Pero antes, Excélsior expandió sus actividades y financió la revista Plural, dirigida por Octavio Paz, la cual mereció que Tito Monterroso dijese que “era la prueba de que el espíritu pesaba más que la materia”. Plural en lo más mínimo hizo honor a su nombre y pronto conformó una mafia compuesta por Gabriel Zaid, Enrique Krauze, Alejandro Rossi, José de la Colina, Ulalume González de León, Julieta Campos, Salvador Elizondo, Juan García Ponce y unos cuantos más que lograron colarse a este grupo, elitista como pocos y tan hermético como los misterios de Eleusis. Excélsior también publicó una nueva Revista de Revistas, dirigida por Vicente Leñero, que pronto se ganó un bien merecido prestigio entre los lectores interesados en las cuestiones políticas y sociales.

La emulación que el presidente Echeverría hacía de Lázaro Cárdenas lo llevó a proclamar “la segunda etapa de la reforma agraria”. En teoría se trataba no sólo de usar guayaberas sino de combatir la idea, aceptada por muchos, de que el ejido era un fracaso. Se planeaba aumentar la producción de los ejidos, colectivizándolos, y “sembrar todo lo sembrable”, pues sólo así se lograría el sueño de todos los gobiernos mexicanos: autoabastecernos de productos agrícolas para detener la catarata de importaciones que desequilibraban inexorablemente la balanza de pagos. Sin embargo, pese a los esfuerzos iniciales, que permitieron impulsar en cierta medida el cultivo de maíz y frijol, Echeverría no pudo romper, porque nunca lo intentó en serio, las ya rigidísimas estructuras del campo, donde una minoría de neolatifundistas disfrazados de pequeños propietarios disponía de las mejores tierras, de sistemas de riego, y se llevaba las grandes ganancias, mientras los ejidatarios y los obreros agrícolas se empobrecían a tal punto que acababan emigrando a Estados Unidos o a las grandes ciudades. Para estas alturas, el daño estaba tan avanzado que al parecer ya nada podía corregir los sexenios de baja inversión, burocratismo y corrupción, y el abandono de inmensas regiones y rubros. De hecho, el desarrollismo había congelado los precios de garantía de los productos agrícolas, y las grandes empresas transnacionales desquiciaron la producción.

Por tanto, los fideicomisos en el campo llegaron como la idea salvadora. Ésta consistía en crear grandes centros “agrario-turísticos” que beneficiarían a los campesinos porque aportarían nuevas fuentes de trabajo (naturalmente, pero esto no se decía, sólo en calidad de peones de la construcción, y después como sirvientes, jardineros, meseros, empleados de baja categoría o de plano como subempleados: vendedores de seudoartesanías, de nieves, refrescos y cheves). A fines del sexenio anterior ya se habían expropiado 70 hectáreas de playa en Bahía de Banderas, Nayarit, y a partir de 1971 las huestes de Augusto Gómez Villanueva, comandadas por Alfredo Díaz Camarena, desplazaron a la gente del gobernador Gómez Reyes y procedieron a dilapidar y jinetear enormes cantidades de dinero. A la larga, Bahía de Banderas fue un fracaso escandaloso y Díaz Camarena acabó en la cárcel durante el gobierno de López Portillo.

Tarea 1 >>
Transcribe del fragmento el tramo que va desde "Pero antes, Excélsior" hasta "políticas y sociales.".
Tarea 2 >>
Contesta estas preguntas a partir del fragmento:
(a) ¿Quién dirigía la revista Plural?
(b) ¿Qué proclamó el presidente Echeverría al emular a Lázaro Cárdenas?
(c) ¿Durante qué gobierno acabó Díaz Camarena en la cárcel?
Tarea 3 >>
Prolonga el fragmento sobre la política de Echeverría a partir del punto en que termina.
Los datos no tienen ningún papel en esto.

Datos proporcionados >>

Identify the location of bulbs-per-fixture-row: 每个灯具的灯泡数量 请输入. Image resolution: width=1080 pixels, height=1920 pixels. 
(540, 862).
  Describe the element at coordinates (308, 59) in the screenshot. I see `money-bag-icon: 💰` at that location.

Resultado esperado 1 >>
Pero antes, Excélsior expandió sus actividades y financió la revista Plural, dirigida por Octavio Paz, la cual mereció que Tito Monterroso dijese que “era la prueba de que el espíritu pesaba más que la materia”. Plural en lo más mínimo hizo honor a su nombre y pronto conformó una mafia compuesta por Gabriel Zaid, Enrique Krauze, Alejandro Rossi, José de la Colina, Ulalume González de León, Julieta Campos, Salvador Elizondo, Juan García Ponce y unos cuantos más que lograron colarse a este grupo, elitista como pocos y tan hermético como los misterios de Eleusis. Excélsior también publicó una nueva Revista de Revistas, dirigida por Vicente Leñero, que pronto se ganó un bien merecido prestigio entre los lectores interesados en las cuestiones políticas y sociales.

Resultado esperado 2 >>
(a) Octavio Paz.
(b) Proclamó "la segunda etapa de la reforma agraria".
(c) Durante el gobierno de López Portillo.

Resultado esperado 3 >>
No obstante, los complejos turísticos a costa de ejidatarios atrajeron el interés de los inversionistas y del gobierno, especialmente por el éxito que sí tuvo el fideicomiso de Cancún; este paraíso turístico resultó tan elitista que sólo la gente muy rica pudo disfrutarlo. En Cancún se vio con claridad que con estos proyectos los ejidatarios finalmente sólo eran explotados; muy de cerca veían una serie de lujos demenciales e inalcanzables, mientras que todo se encarecía aterradoramente y los rasgos de identidad se deformaban; muchas veces las raíces mismas se perdían porque los campesinos acababan emigrando, lo cual agudizaba la sobrepoblación de las ciudades. Por cierto, todo el tiempo se rumoró que Echeverría “era el dueño de Cancún”, su negocito particular al estilo del acapulcazo de Miguel Alemán a fines de los años cuarenta. Sin embargo, si en el campo las cosas no salían como él esperaba, pronto el presidente Echeverría pudo demostrar cuán ducho era en la política a la mexicana con la carambola de varias bandas que significaron los sucesos del 10 de junio de 1971. En Monterrey, el gobernador Eduardo Elizondo había impuesto a la Universidad Autónoma de Nuevo León (UANL) una ley orgánica que conformaba el Consejo Universitario con tres representantes de los maestros y tres de los estudiantes, pero también con ocho de los medios de difusión, diez de los obreros, cuatro de las ligas de comunidades agrarias, uno del patronato pro UANL, uno del comercio, uno más de la industria, otro de los legisladores y cuatro de los profesionistas organizados. El dócil Congreso local, como era de esperarse, aprobó esta nueva e insensata ley en todas sus partes, así es que los estudiantes se pusieron furiosos y durante mayo Monterrey fue escenario de manifestaciones y paros. Ante esto, el presidente Echeverría envió al secretario de Educación, Víctor Bravo Ahuja, con instrucciones de que se derogara la ley, lo cual ocurrió el 5 de junio. Al gobernador Elizondo no le quedó más remedio que renunciar.

Sin embargo, las protestas estudiantiles de Monterrey ya habían generado repercusiones en otras partes, especialmente en la ciudad de México, donde los estudiantes normalistas anunciaron una manifestación de apoyo a sus compañeros de Monterrey para el día 10 de junio, jueves de Corpus. Como los sucesos de 1968 aún se hallaban muy vivos, muchos jóvenes capitalinos decidieron asistir.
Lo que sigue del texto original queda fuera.